HTTPSConnectionPool(host=’login.microsoftonline.com’, port=443): Max retries exceeded with url: /organizations/v2.0/.well-known/openid-configuration (Caused by SSLError(SSLCertVerificationError(1, ‘[SSL: CERTIFICATE_VERIFY_FAILED] certificate verify failed: Missing Authority Key Identifier (_ssl.c:1032)’)))
Certificate verification failed. This typically happens when using Azure CLI behind a proxy that intercepts traffic with a self-signed certificate. Please add this certificate to the trusted CA bundle. More info: https://learn.microsoft.com/cli/azure/use-cli-effectively#work-behind-a-proxy.
The fun one here is you might be tempted to wonder if you’ve correctly imported your decryption certificates into the PowerShell module per the guide at https://learn.microsoft.com/en-gb/cli/azure/use-azure-cli-successfully-troubleshooting?view=azure-cli-latest#work-behind-a-proxy. However, if you look closely you’ll note that error is ‘Missing Authority Key Identifier‘ and not ‘self-signed certificate in certificate chain’.

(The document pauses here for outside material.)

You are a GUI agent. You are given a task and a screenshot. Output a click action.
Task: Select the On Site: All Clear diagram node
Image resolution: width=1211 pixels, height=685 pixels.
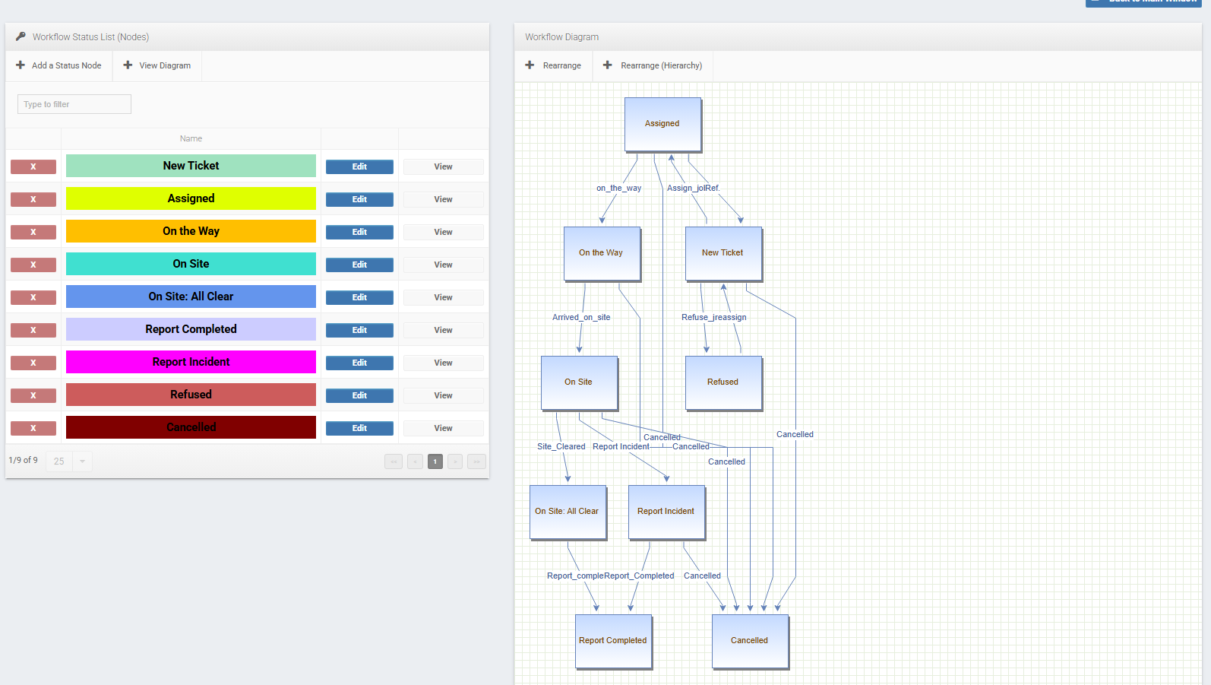tap(568, 512)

It turns out that from Python 3.13 this Authority Key Identifier is now essential to allow the requests module to connect to addresses. The solution is pretty simple in running the command from https://knowledgebase.paloaltonetworks.com/KCSArticleDetail?id=kA1Ki000000k9ddKAA on the CLI of the impacted firewalls – this allows the firewall to correctly handle this Authority Key Identifier field. Running the command did not impact any traffic flows or require any commits but your decryption certificate does require this Authority Key Identifier attribute to exist on the source certificate – in trying it out with a certificate generated from Active Directory Certificate Services it was present. From the article it sounds like any firewall running 12.1 onwards will already have this value set making life easier (once there is a ‘stable’ release of 12.1 that is!).